Stored data:
- Opening Delimiter -

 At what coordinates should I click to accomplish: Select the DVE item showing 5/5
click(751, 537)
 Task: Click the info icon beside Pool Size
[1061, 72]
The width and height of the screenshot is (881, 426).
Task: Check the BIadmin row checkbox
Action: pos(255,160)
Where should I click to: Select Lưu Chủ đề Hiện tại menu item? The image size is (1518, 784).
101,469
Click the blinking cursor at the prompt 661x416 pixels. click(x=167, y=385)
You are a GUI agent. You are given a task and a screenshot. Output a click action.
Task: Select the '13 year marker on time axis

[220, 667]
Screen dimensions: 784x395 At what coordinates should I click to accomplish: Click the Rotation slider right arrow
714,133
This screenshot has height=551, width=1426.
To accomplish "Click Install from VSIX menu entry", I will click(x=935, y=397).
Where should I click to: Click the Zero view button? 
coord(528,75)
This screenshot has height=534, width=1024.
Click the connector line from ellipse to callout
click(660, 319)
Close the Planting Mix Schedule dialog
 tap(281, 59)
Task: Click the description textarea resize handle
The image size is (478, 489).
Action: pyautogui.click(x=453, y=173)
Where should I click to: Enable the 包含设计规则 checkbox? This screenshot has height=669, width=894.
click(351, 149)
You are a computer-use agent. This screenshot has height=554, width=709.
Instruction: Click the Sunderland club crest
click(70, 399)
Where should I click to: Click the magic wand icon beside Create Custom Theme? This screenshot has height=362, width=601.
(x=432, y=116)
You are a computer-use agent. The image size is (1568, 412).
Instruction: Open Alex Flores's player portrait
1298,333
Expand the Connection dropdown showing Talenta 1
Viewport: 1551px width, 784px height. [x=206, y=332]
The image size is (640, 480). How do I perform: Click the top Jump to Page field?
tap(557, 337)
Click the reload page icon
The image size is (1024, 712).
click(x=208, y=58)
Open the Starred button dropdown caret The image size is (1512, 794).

- Closing Delimiter -

* **What the task requires**: The lines from the one with "Where should I click to: Click the magic" through the end of the data above are to be set down exactly, with both boundary lines included and no other lines.

* **Exercise answer**:
Where should I click to: Click the magic wand icon beside Create Custom Theme? This screenshot has height=362, width=601.
(x=432, y=116)
You are a computer-use agent. The image size is (1568, 412).
Instruction: Open Alex Flores's player portrait
1298,333
Expand the Connection dropdown showing Talenta 1
Viewport: 1551px width, 784px height. [x=206, y=332]
The image size is (640, 480). How do I perform: Click the top Jump to Page field?
tap(557, 337)
Click the reload page icon
The image size is (1024, 712).
click(x=208, y=58)
Open the Starred button dropdown caret The image size is (1512, 794).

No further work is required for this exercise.